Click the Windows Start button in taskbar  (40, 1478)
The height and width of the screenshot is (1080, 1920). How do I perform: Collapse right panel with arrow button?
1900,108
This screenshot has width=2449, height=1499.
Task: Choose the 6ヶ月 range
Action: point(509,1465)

---------------

▶ _Assignment_: Write out each line exactly, as it is shown above.

▶ _Finished task_:
Click the Windows Start button in taskbar  (40, 1478)
The height and width of the screenshot is (1080, 1920). How do I perform: Collapse right panel with arrow button?
1900,108
This screenshot has width=2449, height=1499.
Task: Choose the 6ヶ月 range
Action: point(509,1465)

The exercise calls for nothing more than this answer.